Op de vlucht voor gluurogen
Het leed van de schoonheid in roman van Nelly Heykamp
Schoon van Gestalte door Nelly Heykamp Uitgever: De Arbeiderspers, 235 p., f 29,50
Beatrijs Ritsema
Fysieke schoonheid maakt niet gelukkig. Voor zover iemand in zijn onnozelheid het idee heeft dat dat wél zo is, zal hij deze gedachte voorgoed laten varen na lezing van Nelly Heykamps roman Schoon van gestalte. Want wat wordt Suzanne de Ridder, Heykamps hoofdfiguur, verschrikkelijk gestraft voor haar aantrekkelijk voorkomen. ‘Gekrulde haren, gekrulde zinnen,’ had haar onderwijzeres in de vierde klas van de lagere school al bedacht, al was zij nog zo wijs geweest deze opmerking voor zich te houden, maar Suzannes tante Janke was minder fijnbesnaard. ‘Dat is er een voor de wereld,’ had ze onheilspellend verklaard, en, alsof dat nog niet duidelijk genoeg was: ‘Daar heeft de duivel zijn klauwen in geslagen.’ Vanaf het moment dat Suzannes borsten beginnen te ontluiken is het dan ook mis. Alles wat man en jongen is begluurt haar met nauw verholen lust; alles wat vrouw en meisje is beziet haar met wantrouwen en achterdocht. Terwijl zij toch de langste mouwen en hoogste kragen van de klas droeg, alle knoopjes altijd gesloten al was het nog zo warm, en haar weelderige krulhaar stijf gedraaid was in houten vlechten. Niets hielp. De loodzware, nachtzwarte gereformeerdheid van het met dundrukbijbelteksten dichtgeplakte Zuid-Holland van de jaren vijftig kleddert weer lustig van de pagina's. Je krijgt het er bijna zelf benauwd van. Het verhaal wordt verteld aan de hand van flash-backs. In het heden hebben we te maken met de psychotherapeute Anna, die op zoek is naar het ‘echte leven’, omdat ‘alles wat ze aanraakte zich voor haar glad leek te strijken’. Na enig twijfelen accepteert ze de in haar schoot geworpen, sinds tien jaar catatone Suzanne als patiënt (cliënt). Anna krijgt haar intussen monsterlijk dik geworden cliënte, wier schoonheid echter nog steeds door de vetplooien heen schemert, wonderwel snel aan de praat, doordat ze zich
niet-professioneel opstelt: ze beantwoordt vragen van Suzanne over haar eigen privé-leven en plant daarmee de kiem voor haar latere geestelijke ontsporing. De twee vrouwen vormen in zekere zin elkaars complement. Anna is iemand wie het in het leven altijd voor de wind is gegaan (een probleemloos huwelijk met een schilder zonder bohémien-neigingen, twee leuke kinderen, werk dat haar bevalt); Suzanne is haar hele leven (althans voor de opname in de psychiatrische inrichting) slechts op één eigenschap beoordeeld, namelijk haar schoonheid, waar ze dan ook, zoals van het begin af duidelijk is, door te gronde gericht wordt. Haar andere eigenschappen zijn eigenlijk allemaal ondergeschikt aan haar uiterlijk: ze is braaf, doortrokken van zondigheidsbesef en extreem gehoorzaam aan haar benepen ouders. Er is niets in haar karakter dat haar er ook maar toe zou kunnen verleiden haar kont tegen de krib te gooien en iets voor zichzelf te beginnen, want ze is zozeer volgepompt met godsdienstige rimram, dat haar leven gereduceerd wordt tot één lange wezelachtige vluchtpoging voor mannelijke gluurogen.

» Gegeven items:
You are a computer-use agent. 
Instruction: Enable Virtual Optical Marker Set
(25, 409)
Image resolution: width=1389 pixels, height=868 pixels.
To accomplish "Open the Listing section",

» Schriftelijke opdracht A: Wat doet Suzanne volgens de recensie van Schoon van gestalte allemaal om haar uiterlijk te verhullen? Noem elke maatregel.
» Schriftelijke opdracht B:
Beantwoord deze vragen over de recensie van Schoon van gestalte:
(i) Bij welke uitgever is de roman verschenen?
(ii) Hoe lang is Suzanne al catatoon wanneer Anna haar als cliënt aanneemt?
(iii) Met wie is Anna getrouwd?
» Schriftelijke opdracht C: Schrijf de recensie van Nelly Heykamps roman verder vanaf de laatste zin.

» Schriftelijk antwoord A:
- Ze draagt de langste mouwen van de klas.
- Ze draagt de hoogste kragen van de klas.
- Ze houdt alle knoopjes altijd gesloten, ook als het warm is.
- Ze draait haar weelderige krulhaar stijf in houten vlechten.

» Schriftelijk antwoord B:
(i) De Arbeiderspers.
(ii) Tien jaar.
(iii) Met een schilder zonder bohémien-neigingen.

» Schriftelijk antwoord C:
Treurig is het allemaal wel natuurlijk: de aanrandingspoging in het bos, waar ze paddestoelen zocht voor een herfststukje voor school; de bijna-verkrachting door een streng rechtzinnige boer uit de Noordoostpolder, naar wie ze voor straf was gestuurd door haar vader toen die haar beeltenis had aangetroffen op een onschuldige reclameposter voor kaas bestemd voor de export (na deze ontdekking werd ze eerst nog twee dagen op haar kamer opgesloten zonder eten). En overal maar die loerende ogen. Je zou er straat vrees van krijgen en dat gebeurt dan ook.
Het medelijden met dit schuldloze wezen, dat er toch ook niets aan kan doen dat ze mooi is, maakt geleidelijk plaats voor een lichte irritatie over zoveel slachtofferschap. Toegegeven, je kunt met huid en haar vastzitten aan je ouders, je opvoeding, de bijbel en je zondige zelfbeeld, maar schoonheid alleen lijkt me een te zwakke pijler om deze constructie te kunnen blijven torsen. Schoonheid went, net als lelijkheid. Frequentie van omgang zwakt de reacties af die het uiterlijk oproept, zodat de ‘ware mens’ te voorschijn kan komen. Suzanne geeft hier echter niemand de gelegenheid toe; over haar innerlijk leven komt ook de lezer niets anders te weten dan het gevoel van opgejaagdheid waardoor ze beheerst wordt, zodat de interesse taant: als persoon blijft ze plat en eendimensionaal. Zelfs in het rollebollige Amsterdam van de provotijd, waar ze terecht komt na haar vlucht uit de Noordoostpolder (via een omweg bij haar Friese familie - ook gereformeerd, maar minder frenetiek en vriendelijker van inborst - toch gaat uitgehuwelijkt worden haar weer te ver), ontdooit ze niet. Suzanne is te ver heen en koerst ondanks de steun van de Dolle Mina's onafwendbaar op haar noodlot af.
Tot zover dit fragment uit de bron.